Em 3 de novembro, data que marca a instituição do direito ao voto feminino em 1930, recordamos um passado onde as mulheres eram consideradas cidadãs de segunda categoria, impedidas de eleger seus representantes. O voto, restrito a homens com condição financeira estável, era um privilégio distante da realidade de muitos.
Hoje, o voto é um direito universal no Brasil, independente de sexo, gênero, cor da pele, etnia ou orientação sexual. No entanto, a história nos lembra que, no passado, ele era reservado a homens ricos e brancos.
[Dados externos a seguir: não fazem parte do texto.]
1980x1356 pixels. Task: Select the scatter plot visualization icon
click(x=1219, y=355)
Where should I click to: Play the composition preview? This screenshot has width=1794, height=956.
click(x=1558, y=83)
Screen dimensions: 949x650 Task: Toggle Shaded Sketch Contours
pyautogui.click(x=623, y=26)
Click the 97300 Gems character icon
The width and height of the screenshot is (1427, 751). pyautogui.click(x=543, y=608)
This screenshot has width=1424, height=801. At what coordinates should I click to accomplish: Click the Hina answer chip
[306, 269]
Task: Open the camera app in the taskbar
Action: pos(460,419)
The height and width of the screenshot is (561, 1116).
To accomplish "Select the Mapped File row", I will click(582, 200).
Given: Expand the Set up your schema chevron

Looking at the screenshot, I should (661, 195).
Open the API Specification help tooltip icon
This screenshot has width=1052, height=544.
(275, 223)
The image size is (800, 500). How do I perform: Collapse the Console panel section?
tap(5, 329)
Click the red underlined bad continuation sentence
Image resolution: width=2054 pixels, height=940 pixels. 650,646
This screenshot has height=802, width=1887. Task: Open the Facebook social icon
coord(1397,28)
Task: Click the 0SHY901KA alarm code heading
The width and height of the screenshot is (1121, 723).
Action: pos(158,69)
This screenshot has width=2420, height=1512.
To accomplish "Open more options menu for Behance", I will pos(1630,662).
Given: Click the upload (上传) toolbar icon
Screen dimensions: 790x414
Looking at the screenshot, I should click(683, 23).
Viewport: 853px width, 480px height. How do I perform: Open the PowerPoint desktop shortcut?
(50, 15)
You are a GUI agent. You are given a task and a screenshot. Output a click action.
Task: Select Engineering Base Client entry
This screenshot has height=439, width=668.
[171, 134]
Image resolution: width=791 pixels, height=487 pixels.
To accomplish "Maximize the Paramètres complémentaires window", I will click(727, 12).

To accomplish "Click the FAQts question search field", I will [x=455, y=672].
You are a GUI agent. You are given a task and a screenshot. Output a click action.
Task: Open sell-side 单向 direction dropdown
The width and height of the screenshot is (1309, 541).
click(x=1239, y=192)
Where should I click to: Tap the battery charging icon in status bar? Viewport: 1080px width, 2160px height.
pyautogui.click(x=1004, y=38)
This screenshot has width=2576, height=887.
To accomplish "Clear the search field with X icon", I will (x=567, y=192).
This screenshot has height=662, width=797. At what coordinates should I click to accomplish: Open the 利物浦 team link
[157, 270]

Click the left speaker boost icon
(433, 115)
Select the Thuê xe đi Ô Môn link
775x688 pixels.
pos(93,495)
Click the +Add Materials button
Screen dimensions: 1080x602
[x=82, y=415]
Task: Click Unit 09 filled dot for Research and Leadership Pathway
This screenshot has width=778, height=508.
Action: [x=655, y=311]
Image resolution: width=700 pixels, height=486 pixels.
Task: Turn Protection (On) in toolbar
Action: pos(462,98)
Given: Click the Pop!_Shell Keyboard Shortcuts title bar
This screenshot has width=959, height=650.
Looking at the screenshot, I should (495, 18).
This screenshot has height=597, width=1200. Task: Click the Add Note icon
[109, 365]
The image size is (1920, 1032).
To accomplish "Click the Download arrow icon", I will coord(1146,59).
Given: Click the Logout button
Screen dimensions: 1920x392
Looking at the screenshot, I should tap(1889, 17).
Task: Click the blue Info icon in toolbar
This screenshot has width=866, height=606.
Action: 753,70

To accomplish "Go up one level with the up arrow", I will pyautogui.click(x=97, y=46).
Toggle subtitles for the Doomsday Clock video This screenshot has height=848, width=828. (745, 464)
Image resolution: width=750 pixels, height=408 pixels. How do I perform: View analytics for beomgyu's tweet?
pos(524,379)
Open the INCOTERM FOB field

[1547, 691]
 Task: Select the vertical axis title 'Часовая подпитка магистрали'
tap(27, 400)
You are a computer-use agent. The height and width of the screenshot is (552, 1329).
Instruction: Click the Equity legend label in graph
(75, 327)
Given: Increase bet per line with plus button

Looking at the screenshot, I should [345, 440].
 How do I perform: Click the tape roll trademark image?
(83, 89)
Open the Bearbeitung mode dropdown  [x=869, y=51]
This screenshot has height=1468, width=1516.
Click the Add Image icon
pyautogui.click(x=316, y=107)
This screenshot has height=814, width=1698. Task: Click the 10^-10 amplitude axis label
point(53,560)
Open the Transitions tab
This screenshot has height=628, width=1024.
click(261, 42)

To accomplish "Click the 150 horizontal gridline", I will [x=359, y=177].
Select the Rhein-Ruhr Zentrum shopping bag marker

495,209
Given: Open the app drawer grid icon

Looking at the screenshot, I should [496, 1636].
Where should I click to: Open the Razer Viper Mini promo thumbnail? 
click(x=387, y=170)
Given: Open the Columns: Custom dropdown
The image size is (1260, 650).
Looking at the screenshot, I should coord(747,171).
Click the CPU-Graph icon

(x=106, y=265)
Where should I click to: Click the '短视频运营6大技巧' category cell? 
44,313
Esta edição destaca a trajetória de Almerinda Gama, uma sufragista pioneira na participação de mulheres negras na política brasileira. Sua vida é recontada em uma obra que busca romper com a invisibilidade que ainda marca a história das mulheres negras no país, reafirmando seu protagonismo na luta pelo direito ao voto e na defesa da igualdade de gênero e raça.
A obra aborda o processo de pesquisa e o encontro com a história de Almerinda, destacando sua importância para o feminismo negro e a história política do país. Além disso, a advogada e professora da FGV Direito Rio, Ligia Fabris, discute os entraves que ainda comprometem a participação das mulheres na política nacional.